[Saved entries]
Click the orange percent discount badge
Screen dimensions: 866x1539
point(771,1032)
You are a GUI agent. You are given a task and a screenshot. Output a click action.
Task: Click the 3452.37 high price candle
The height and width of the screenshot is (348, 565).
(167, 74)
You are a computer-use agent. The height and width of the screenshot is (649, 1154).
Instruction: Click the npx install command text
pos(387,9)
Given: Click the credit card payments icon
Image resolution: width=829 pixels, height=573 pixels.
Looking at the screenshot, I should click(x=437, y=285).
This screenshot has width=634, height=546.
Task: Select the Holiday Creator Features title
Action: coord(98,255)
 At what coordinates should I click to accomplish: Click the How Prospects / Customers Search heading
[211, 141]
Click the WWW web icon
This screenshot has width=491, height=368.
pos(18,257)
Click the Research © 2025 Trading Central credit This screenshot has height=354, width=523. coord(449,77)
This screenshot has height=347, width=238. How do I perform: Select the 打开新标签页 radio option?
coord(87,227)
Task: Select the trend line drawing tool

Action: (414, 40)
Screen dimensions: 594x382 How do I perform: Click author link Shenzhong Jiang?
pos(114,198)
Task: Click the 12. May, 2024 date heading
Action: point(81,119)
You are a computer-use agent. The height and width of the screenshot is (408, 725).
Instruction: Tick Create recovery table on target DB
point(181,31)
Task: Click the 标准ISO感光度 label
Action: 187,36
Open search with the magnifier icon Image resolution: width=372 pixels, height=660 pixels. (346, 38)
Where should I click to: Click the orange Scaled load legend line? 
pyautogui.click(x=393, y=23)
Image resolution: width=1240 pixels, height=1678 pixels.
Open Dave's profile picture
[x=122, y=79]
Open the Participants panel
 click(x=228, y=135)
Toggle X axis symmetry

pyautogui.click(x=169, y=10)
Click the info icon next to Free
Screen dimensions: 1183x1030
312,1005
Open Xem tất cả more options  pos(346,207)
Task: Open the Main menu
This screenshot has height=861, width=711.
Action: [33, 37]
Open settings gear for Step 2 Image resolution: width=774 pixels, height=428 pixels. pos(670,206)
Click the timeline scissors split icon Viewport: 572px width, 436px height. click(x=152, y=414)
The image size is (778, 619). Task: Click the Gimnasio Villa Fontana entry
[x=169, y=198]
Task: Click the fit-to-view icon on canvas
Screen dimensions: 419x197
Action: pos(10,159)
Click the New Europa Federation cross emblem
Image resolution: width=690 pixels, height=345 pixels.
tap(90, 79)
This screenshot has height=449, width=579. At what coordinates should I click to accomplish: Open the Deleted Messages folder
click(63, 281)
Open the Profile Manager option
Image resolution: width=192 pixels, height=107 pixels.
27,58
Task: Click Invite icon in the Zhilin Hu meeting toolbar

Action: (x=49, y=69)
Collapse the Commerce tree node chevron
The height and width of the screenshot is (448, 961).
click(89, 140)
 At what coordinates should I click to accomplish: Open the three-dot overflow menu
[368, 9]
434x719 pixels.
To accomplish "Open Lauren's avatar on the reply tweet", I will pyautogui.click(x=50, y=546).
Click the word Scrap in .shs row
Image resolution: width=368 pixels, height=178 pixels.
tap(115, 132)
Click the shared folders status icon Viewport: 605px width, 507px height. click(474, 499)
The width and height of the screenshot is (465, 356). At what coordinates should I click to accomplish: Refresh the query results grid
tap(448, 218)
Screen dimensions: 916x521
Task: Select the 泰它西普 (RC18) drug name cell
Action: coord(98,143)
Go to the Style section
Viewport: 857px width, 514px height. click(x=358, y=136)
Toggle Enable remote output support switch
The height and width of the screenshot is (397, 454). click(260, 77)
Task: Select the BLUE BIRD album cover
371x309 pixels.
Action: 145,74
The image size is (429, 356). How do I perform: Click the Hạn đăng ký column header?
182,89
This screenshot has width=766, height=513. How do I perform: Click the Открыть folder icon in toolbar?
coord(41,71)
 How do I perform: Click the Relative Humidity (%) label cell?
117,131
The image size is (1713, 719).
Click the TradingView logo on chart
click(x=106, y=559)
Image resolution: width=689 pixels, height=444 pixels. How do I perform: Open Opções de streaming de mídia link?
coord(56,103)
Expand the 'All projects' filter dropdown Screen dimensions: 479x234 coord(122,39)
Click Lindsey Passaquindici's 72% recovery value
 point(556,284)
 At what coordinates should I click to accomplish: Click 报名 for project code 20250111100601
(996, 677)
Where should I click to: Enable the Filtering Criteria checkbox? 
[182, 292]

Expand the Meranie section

■ INSTRUCTIONS FOR THE TASK
Output each entry once again, exactly as shown above.

■ YOUR SOLUTION
Click the orange percent discount badge
Screen dimensions: 866x1539
point(771,1032)
You are a GUI agent. You are given a task and a screenshot. Output a click action.
Task: Click the 3452.37 high price candle
The height and width of the screenshot is (348, 565).
(167, 74)
You are a computer-use agent. The height and width of the screenshot is (649, 1154).
Instruction: Click the npx install command text
pos(387,9)
Given: Click the credit card payments icon
Image resolution: width=829 pixels, height=573 pixels.
Looking at the screenshot, I should click(x=437, y=285).
This screenshot has width=634, height=546.
Task: Select the Holiday Creator Features title
Action: coord(98,255)
 At what coordinates should I click to accomplish: Click the How Prospects / Customers Search heading
[211, 141]
Click the WWW web icon
This screenshot has width=491, height=368.
pos(18,257)
Click the Research © 2025 Trading Central credit This screenshot has height=354, width=523. coord(449,77)
This screenshot has height=347, width=238. How do I perform: Select the 打开新标签页 radio option?
coord(87,227)
Task: Select the trend line drawing tool

Action: (414, 40)
Screen dimensions: 594x382 How do I perform: Click author link Shenzhong Jiang?
pos(114,198)
Task: Click the 12. May, 2024 date heading
Action: point(81,119)
You are a computer-use agent. The height and width of the screenshot is (408, 725).
Instruction: Tick Create recovery table on target DB
point(181,31)
Task: Click the 标准ISO感光度 label
Action: 187,36
Open search with the magnifier icon Image resolution: width=372 pixels, height=660 pixels. (346, 38)
Where should I click to: Click the orange Scaled load legend line? 
pyautogui.click(x=393, y=23)
Image resolution: width=1240 pixels, height=1678 pixels.
Open Dave's profile picture
[x=122, y=79]
Open the Participants panel
 click(x=228, y=135)
Toggle X axis symmetry

pyautogui.click(x=169, y=10)
Click the info icon next to Free
Screen dimensions: 1183x1030
312,1005
Open Xem tất cả more options  pos(346,207)
Task: Open the Main menu
This screenshot has height=861, width=711.
Action: [33, 37]
Open settings gear for Step 2 Image resolution: width=774 pixels, height=428 pixels. pos(670,206)
Click the timeline scissors split icon Viewport: 572px width, 436px height. click(x=152, y=414)
The image size is (778, 619). Task: Click the Gimnasio Villa Fontana entry
[x=169, y=198]
Task: Click the fit-to-view icon on canvas
Screen dimensions: 419x197
Action: pos(10,159)
Click the New Europa Federation cross emblem
Image resolution: width=690 pixels, height=345 pixels.
tap(90, 79)
This screenshot has height=449, width=579. At what coordinates should I click to accomplish: Open the Deleted Messages folder
click(63, 281)
Open the Profile Manager option
Image resolution: width=192 pixels, height=107 pixels.
27,58
Task: Click Invite icon in the Zhilin Hu meeting toolbar

Action: (x=49, y=69)
Collapse the Commerce tree node chevron
The height and width of the screenshot is (448, 961).
click(89, 140)
 At what coordinates should I click to accomplish: Open the three-dot overflow menu
[368, 9]
434x719 pixels.
To accomplish "Open Lauren's avatar on the reply tweet", I will pyautogui.click(x=50, y=546).
Click the word Scrap in .shs row
Image resolution: width=368 pixels, height=178 pixels.
tap(115, 132)
Click the shared folders status icon Viewport: 605px width, 507px height. click(474, 499)
The width and height of the screenshot is (465, 356). At what coordinates should I click to accomplish: Refresh the query results grid
tap(448, 218)
Screen dimensions: 916x521
Task: Select the 泰它西普 (RC18) drug name cell
Action: coord(98,143)
Go to the Style section
Viewport: 857px width, 514px height. click(x=358, y=136)
Toggle Enable remote output support switch
The height and width of the screenshot is (397, 454). click(260, 77)
Task: Select the BLUE BIRD album cover
371x309 pixels.
Action: 145,74
The image size is (429, 356). How do I perform: Click the Hạn đăng ký column header?
182,89
This screenshot has width=766, height=513. How do I perform: Click the Открыть folder icon in toolbar?
coord(41,71)
 How do I perform: Click the Relative Humidity (%) label cell?
117,131
The image size is (1713, 719).
Click the TradingView logo on chart
click(x=106, y=559)
Image resolution: width=689 pixels, height=444 pixels. How do I perform: Open Opções de streaming de mídia link?
coord(56,103)
Expand the 'All projects' filter dropdown Screen dimensions: 479x234 coord(122,39)
Click Lindsey Passaquindici's 72% recovery value
 point(556,284)
 At what coordinates should I click to accomplish: Click 报名 for project code 20250111100601
(996, 677)
Where should I click to: Enable the Filtering Criteria checkbox? 
[182, 292]

Expand the Meranie section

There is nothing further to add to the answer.